Wednesday, June 10, 2009

The Past Never Really Dies -OR- That's Just How He Rolled.

Turn the page?

Chicago in the 60s was a volatile place gripped by baser instincts. Whole swaths of the city pulled up stakes, lit out and built the suburbs; taking EVERYTHING with them.

It wasn't a melting pot, it was a cauldron. Authority was exerting its might with a cowering public's proxy standing shakily behind them. The "uppities" had to be dealt with. An example must be set that, IN CHICAGO, protest will not be tolerated. Questioning authority will not be tolerated. Popular uprisings will be quashed.

Mayor Daley the elder is the most remembered face of the era, but there were others.
Edward Hanrahan was the Cook County State's Attorney. Top of the law enforcement food chain, leader of the upright brigade. The Col. Nathan Jessup of Chicago's Badland isolation outpost. It was his job to make Uppities think twice about starting shit in Chicago. Might makes right. Good is never evil and evil must be stopped.

That all went terribly awry on December 4th, 1969.

from: http://www.angelfire.com/sc/Centner/Hanrahan.html

December 4, 1969, at 4:15 a.m., gunfire suddenly erupted and fourteen officers, working under the direction of Cook County State's Attorney Edward V. Hanrahan, burst into the home of 20-year-old Fred Hampton - the leader of the Chicago chapter of the Black Panther Party. When the sound of gunfire faded, Hampton lay dead in his bed, with Panther member Mark Clark nearby. Several other occupants of the apartment survived gunshot wounds. The police emerged unscathed. Police had pumped at least 98 rounds into the apartment. The falsification of ballistics and other evidence, and so on, led to the indictment of State's Attorney Hanrahan, and a dozen Chicago police personnel for conspiring to obstruct justice. This was dropped by Chicago Judge Phillip Romitti on November 1, 1972 as part of a quid pro quo arrangement in which remaining charges were dropped against the Panther survivors.

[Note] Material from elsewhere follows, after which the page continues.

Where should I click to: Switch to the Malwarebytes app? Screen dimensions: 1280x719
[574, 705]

In November of 1982 - the City of Chicago, Cook County and the Federal Government entered into a settlement agreement that awarded 1.85 million dollars to the nine survivors and the relatives of Fred Hampton and Mark Clark. Cf. Hanrahan v. Hampton, et al., 446 U.S. 754, 100 S.C. 1987 (1980). Ballistics experts determined that only one of the bullets was fired from a weapon belonging to one of the apartment's occupants. In addition, the experts said, the "bullet holes" in the front door, which the police said showed that shots had come from within, had actually been made by nails used by the authorities in an effort to cover up the facts of the raid. Not a single officer or anyone at the State's Attorney's office or the FBI ever spent a day in jail for the murders of Fred Hampton and Mark Clark. Some of the officers involved in the raid are still members of the Chicago Police Department. Thirty years later, Richard M. Daley (Richard J.'s son) is Mayor of Chicago and former Illinois Black Panther Bobby Rush is a member of the United States Congress. In 1999, Rush ran for mayor of Chicago. He lost.

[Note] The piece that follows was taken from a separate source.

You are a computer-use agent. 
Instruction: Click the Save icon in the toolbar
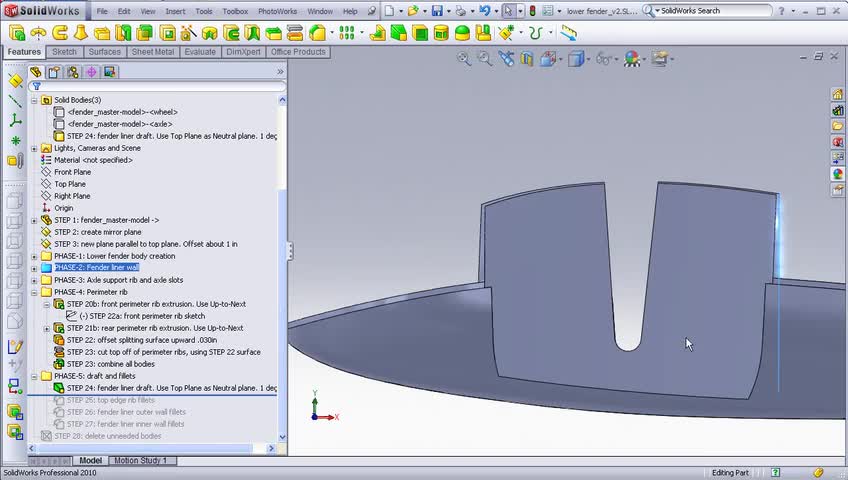[x=437, y=11]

Hanrahan lost his reelection bid to Bernard Carey in 1972. People who normally voted democrat turned out in record numbers to vote a republican into office.


Edward Hanrahan died today at the age of 88.

Hanrahan Obit

2 comments:

driftglass said...

Thanks for remembering things as they were, not as people wish they might have been.

Rehctaw said...

Being there has a way of warping one's view of events. When I hear old timers talk about da old neighborhood and they're talking w/ their friends who all moved out at the same time, it's a bit eerie.

"And the place turned into a ghetto!"

None seem to be willing or able to connect the dots. Chicago's Islands, that rode out the exodus, are mostly intact today. Those that didn't bite at the panic peddling, can BE in their old neighborhood and talk about the old days.

But what do I know?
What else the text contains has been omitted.